**Exercise directions**
Can you duplicate the records verbatim, beginning at the line that contains "760x428 pixels." and stopping after the line that contains "point(458,157)"?

**Information given**
⟨

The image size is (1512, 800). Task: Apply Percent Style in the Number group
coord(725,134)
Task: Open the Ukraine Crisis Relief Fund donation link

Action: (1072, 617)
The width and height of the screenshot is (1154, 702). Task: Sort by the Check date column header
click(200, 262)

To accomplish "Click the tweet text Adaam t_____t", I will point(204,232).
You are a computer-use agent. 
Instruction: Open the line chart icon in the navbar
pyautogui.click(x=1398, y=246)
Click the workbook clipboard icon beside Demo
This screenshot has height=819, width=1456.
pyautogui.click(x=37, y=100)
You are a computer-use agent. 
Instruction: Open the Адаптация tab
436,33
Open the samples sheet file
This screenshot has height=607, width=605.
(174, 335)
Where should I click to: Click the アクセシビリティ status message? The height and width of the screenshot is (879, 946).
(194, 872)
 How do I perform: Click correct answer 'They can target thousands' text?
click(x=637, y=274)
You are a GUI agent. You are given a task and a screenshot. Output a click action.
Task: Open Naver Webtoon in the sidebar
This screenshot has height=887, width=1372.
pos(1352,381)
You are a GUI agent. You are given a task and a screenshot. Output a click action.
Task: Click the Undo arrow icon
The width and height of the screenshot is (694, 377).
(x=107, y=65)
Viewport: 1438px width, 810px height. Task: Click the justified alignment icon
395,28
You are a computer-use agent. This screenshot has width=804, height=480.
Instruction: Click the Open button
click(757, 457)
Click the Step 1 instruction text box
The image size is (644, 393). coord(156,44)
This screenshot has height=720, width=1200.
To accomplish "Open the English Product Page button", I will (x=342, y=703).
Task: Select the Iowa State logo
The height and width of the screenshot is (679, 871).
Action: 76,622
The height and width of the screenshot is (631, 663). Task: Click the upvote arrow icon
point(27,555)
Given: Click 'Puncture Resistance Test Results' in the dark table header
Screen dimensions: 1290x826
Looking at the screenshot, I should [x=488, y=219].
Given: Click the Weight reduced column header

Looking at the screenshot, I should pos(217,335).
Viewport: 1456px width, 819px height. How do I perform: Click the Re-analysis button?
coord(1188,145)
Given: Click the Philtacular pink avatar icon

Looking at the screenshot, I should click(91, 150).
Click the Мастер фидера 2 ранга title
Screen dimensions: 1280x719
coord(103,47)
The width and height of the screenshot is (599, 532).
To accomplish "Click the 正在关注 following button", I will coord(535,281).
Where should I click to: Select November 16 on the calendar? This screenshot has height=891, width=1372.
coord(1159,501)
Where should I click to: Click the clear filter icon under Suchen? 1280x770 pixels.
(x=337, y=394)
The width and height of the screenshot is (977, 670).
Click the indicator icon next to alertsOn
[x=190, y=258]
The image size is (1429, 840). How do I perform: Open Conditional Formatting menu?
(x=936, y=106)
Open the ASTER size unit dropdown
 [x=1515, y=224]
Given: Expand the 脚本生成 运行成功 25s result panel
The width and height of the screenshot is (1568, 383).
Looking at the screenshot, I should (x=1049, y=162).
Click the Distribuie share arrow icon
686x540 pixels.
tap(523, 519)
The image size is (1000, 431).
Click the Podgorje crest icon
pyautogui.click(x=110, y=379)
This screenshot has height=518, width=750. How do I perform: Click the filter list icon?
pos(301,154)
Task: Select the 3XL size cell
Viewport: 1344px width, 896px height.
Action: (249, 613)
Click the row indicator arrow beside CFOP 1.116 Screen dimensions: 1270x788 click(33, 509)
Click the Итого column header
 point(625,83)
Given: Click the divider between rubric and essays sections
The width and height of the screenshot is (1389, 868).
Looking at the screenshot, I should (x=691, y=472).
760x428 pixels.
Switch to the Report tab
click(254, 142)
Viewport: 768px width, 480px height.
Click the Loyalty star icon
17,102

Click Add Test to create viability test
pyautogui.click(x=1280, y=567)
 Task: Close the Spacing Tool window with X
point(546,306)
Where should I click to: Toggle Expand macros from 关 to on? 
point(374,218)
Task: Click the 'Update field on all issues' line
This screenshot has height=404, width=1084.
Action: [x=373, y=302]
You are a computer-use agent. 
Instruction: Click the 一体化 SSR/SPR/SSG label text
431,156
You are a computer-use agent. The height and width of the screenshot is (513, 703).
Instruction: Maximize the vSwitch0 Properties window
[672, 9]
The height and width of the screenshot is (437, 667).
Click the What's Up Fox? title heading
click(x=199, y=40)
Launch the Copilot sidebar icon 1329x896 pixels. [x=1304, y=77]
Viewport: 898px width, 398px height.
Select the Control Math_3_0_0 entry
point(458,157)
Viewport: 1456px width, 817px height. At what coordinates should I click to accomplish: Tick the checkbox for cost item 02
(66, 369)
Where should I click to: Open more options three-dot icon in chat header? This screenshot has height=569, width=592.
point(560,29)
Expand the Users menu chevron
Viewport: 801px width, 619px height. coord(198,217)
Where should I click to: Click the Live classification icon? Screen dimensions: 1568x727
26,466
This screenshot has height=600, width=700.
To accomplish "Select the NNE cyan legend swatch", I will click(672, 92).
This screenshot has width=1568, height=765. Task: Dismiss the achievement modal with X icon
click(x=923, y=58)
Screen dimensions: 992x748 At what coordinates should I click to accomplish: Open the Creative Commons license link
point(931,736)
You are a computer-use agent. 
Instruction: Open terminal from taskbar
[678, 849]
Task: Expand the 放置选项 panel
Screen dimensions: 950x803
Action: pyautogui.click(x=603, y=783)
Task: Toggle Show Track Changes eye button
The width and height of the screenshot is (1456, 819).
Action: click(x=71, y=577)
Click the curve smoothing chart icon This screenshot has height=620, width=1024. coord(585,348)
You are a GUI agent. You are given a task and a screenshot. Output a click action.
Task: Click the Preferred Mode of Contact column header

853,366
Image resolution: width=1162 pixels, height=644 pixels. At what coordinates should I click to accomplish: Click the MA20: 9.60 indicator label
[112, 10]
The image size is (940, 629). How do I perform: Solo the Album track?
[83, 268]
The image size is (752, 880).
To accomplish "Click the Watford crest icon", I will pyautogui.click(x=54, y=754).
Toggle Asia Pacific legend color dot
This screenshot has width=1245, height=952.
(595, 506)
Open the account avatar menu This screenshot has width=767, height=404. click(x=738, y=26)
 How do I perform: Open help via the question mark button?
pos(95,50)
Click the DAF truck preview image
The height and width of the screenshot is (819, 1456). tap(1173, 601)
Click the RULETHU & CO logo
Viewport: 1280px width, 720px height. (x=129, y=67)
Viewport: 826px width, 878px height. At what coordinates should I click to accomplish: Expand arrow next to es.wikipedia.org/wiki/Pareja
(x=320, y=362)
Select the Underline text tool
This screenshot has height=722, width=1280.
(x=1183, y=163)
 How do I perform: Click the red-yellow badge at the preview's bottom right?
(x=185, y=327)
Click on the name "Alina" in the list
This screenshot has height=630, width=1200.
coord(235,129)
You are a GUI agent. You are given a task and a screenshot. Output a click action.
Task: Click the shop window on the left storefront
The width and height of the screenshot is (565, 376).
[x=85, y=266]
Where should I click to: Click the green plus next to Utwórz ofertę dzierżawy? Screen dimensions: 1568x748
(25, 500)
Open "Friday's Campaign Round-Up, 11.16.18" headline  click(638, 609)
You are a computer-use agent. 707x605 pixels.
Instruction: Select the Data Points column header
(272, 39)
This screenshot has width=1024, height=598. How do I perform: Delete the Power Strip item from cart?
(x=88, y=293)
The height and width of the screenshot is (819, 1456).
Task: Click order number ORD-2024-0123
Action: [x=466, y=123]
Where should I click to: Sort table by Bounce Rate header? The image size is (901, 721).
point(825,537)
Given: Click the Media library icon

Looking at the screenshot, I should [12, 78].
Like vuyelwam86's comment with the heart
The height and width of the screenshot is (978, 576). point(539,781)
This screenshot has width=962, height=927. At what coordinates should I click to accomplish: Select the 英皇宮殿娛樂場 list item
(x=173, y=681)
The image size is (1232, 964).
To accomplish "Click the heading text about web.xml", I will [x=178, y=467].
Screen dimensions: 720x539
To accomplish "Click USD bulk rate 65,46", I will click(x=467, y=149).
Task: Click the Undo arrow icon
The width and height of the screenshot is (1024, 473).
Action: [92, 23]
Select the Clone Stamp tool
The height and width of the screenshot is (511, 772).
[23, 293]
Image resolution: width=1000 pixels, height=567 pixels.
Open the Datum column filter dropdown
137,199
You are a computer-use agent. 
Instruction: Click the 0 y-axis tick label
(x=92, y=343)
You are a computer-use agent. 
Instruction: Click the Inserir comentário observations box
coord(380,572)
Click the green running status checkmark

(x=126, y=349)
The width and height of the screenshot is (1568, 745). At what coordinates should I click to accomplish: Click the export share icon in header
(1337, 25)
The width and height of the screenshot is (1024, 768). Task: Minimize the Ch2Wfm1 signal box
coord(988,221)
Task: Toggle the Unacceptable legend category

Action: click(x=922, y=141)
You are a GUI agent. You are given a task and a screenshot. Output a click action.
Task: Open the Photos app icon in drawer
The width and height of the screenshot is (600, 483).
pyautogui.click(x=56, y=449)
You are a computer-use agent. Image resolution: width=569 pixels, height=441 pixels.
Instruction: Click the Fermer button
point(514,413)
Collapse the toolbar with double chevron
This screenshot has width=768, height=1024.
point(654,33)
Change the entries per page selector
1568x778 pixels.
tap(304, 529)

⟩

**Result of the task**
760x428 pixels.
Switch to the Report tab
click(254, 142)
Viewport: 768px width, 480px height.
Click the Loyalty star icon
17,102

Click Add Test to create viability test
pyautogui.click(x=1280, y=567)
 Task: Close the Spacing Tool window with X
point(546,306)
Where should I click to: Toggle Expand macros from 关 to on? 
point(374,218)
Task: Click the 'Update field on all issues' line
This screenshot has height=404, width=1084.
Action: [x=373, y=302]
You are a computer-use agent. 
Instruction: Click the 一体化 SSR/SPR/SSG label text
431,156
You are a computer-use agent. The height and width of the screenshot is (513, 703).
Instruction: Maximize the vSwitch0 Properties window
[672, 9]
The height and width of the screenshot is (437, 667).
Click the What's Up Fox? title heading
click(x=199, y=40)
Launch the Copilot sidebar icon 1329x896 pixels. [x=1304, y=77]
Viewport: 898px width, 398px height.
Select the Control Math_3_0_0 entry
point(458,157)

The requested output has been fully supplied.